那是一个虽称不上完美但在主流对比下也不至于糟糕的家庭,杜芢想到了最开始新闻上对于荀安的报道:十八岁离家出走,二十岁女扮男装与女性成家,长达三年,这之前发生的故事恐怕称不上愉快。
“其实倒也不是个多复杂的事。”荀安看杜芢好奇,便继续讲述起来。
总而言之,就是她在十三岁演讲失败后虽然也想过要改正自己的想法,但在尝试了四年后却还是以失败告终。她甚至还发现了一件对当时的自己而言更为严峻的问题:那就是自己喜欢女人。
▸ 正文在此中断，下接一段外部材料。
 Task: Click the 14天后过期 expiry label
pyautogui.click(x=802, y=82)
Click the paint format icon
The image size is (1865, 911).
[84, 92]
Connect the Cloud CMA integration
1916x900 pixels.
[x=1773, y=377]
“你会觉得这事有点怪吗?”她小心翼翼地打探起身旁人的看法。
“也还好,就像一窝黄金猎犬里总会有一个颜色比较深的一样。”
“奇怪的比喻。”荀安笑笑,内心里却松了口气,“总之呢,我当时第一个想到的就是我妈,我觉得我们关系这么好,对于我自己而言这么重大的事,当然得告诉她。也可能抱着点侥幸心理吧,希望她能保护我,帮我想一些应对管理局的方法。”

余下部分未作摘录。